Here are five requirements that should be considered when developing and maintaining an efficient Crisis Management Team capability and overall readiness.

 

1. The Crisis Management Team —

Should Have Structure

It’s almost impossible to have any chance of maneuvering through a crisis successfully without having a Crisis Management Team based on a sound structure. Structuring the team is part of the overall crisis planning process, and the structure must relate to how your specific organization is set up. Nonetheless there are key roles that are common to most team structures. For example, every plan needs to identify the crisis team’s leader. The team’s leader, often the CEO, but not always, will be the final decision maker during a crisis. Other key roles commonly seen within a corporate crisis management team are leaders from Legal, HR, Communications, Operations, I.T., Marketing & Sales, Security (or HSE) and Facilities. In addition, all organizations will have to ask themselves what other roles might need to be included that are specific to their particular environment? You’ll also want to identify specific subject matter experts, perhaps outside consultants, who could be quickly added to the team when necessary for the crisis at hand. Very importantly, each primary role must have a clearly designated backup.

 

2. The Crisis Management Team –

Should Have The Authority To Make Decisions And Have Expectations Of Support

In some organizations, the CEO does not head the team, and top leadership does not provide decision-making authority to the Crisis Management Team. This is a mistake as it could cause inefficiency and confusion. Team members in this situation will be less inclined to make critical decisions and take quick actions when they don’t immediately know that they have the backing of the organization’s top leadership whom they represent. To be fully effective, the buck needs to stop with the head of the crisis team.

 

3. The Crisis Management Team –

Should Be Given The Appropriate Oversight With Relevant Checks And Balances Aimed At Continual Improvement

Most well-refined processes include regular inspections that check, regulate and improve performance. For crisis management, one of the process inspections should be an annual appraisal of the plan and the team. This will include review of the team’s structure, with attention paid to each team member’s trained and exercised backup. Appraisal may also include re-validation of training procedures as well as reviewing and acting upon the results of exercises and their documented records. Do you know where your previous exercise reports are, and have all critical and agreed-upon gaps from the previous report been corrected? It is all about continual improvement.

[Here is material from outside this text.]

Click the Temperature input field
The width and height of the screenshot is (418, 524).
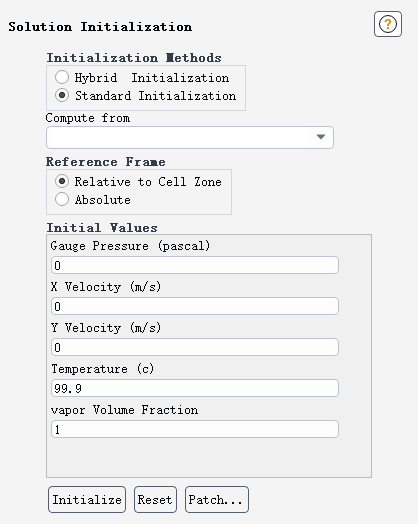point(195,388)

Related: The Crisis Management Team’s Role During a Physical Emergency

 

4. The Crisis Management Team —

Should Be Resilient:  Primary & Backup Members

We find that all too often there will be only one primary leader heading the crisis management team with no designated backup. Sometimes this is a simple oversight in terms of nominating a backup, and sometimes leaders do not trust anyone to replace them. Either way, it is critical to have a backup who is trained and tested for that all-important leadership position, just as backups are critical for every other team role. Backups are the backbone of team resilience.

 

5. The Crisis Management Team –

Should Have The Relevant Skills, Knowledge And Experience (Train And Exercise)

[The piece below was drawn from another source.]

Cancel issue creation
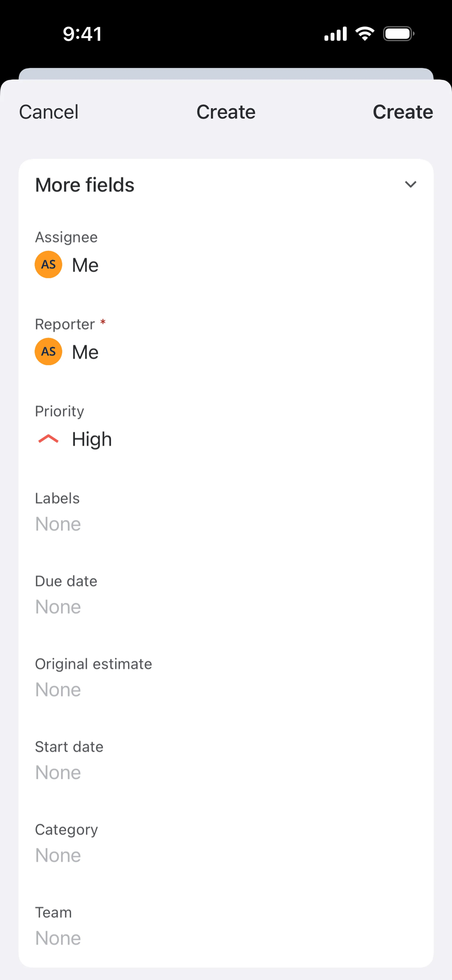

During a crisis, your organization’s preparedness will be challenged. This is when you will find that your commitment to ongoing Training and Exercises has paid off. If you have a regular T&E program, it will certainly benefit the organization and those responsible for implementing the various plans during a crisis.

Experienced crisis management team members can also really help the overall effort during an incident. Those team members who have been through past crises should be able to utilize their experiences to better inform the current response. If you have been on a response team at some point in your career, you are an asset to the organization even if you are not currently on the team. Try to get involved and support the team. The crisis coordinator or other team members should actively try to find out what experiences there are within the organization that can help raise the team’s knowledge base and capabilities.

 

Summary

Team structures may necessarily differ from one organization to another, but all effective teams hold these things in common: a team leader who is the final decision maker; trained backups for every role on the team; and a regularly scheduled system of plan reviews, exercises and training for continuous improvement. When joined together, these elements are the only way to reach the highest level of preparedness.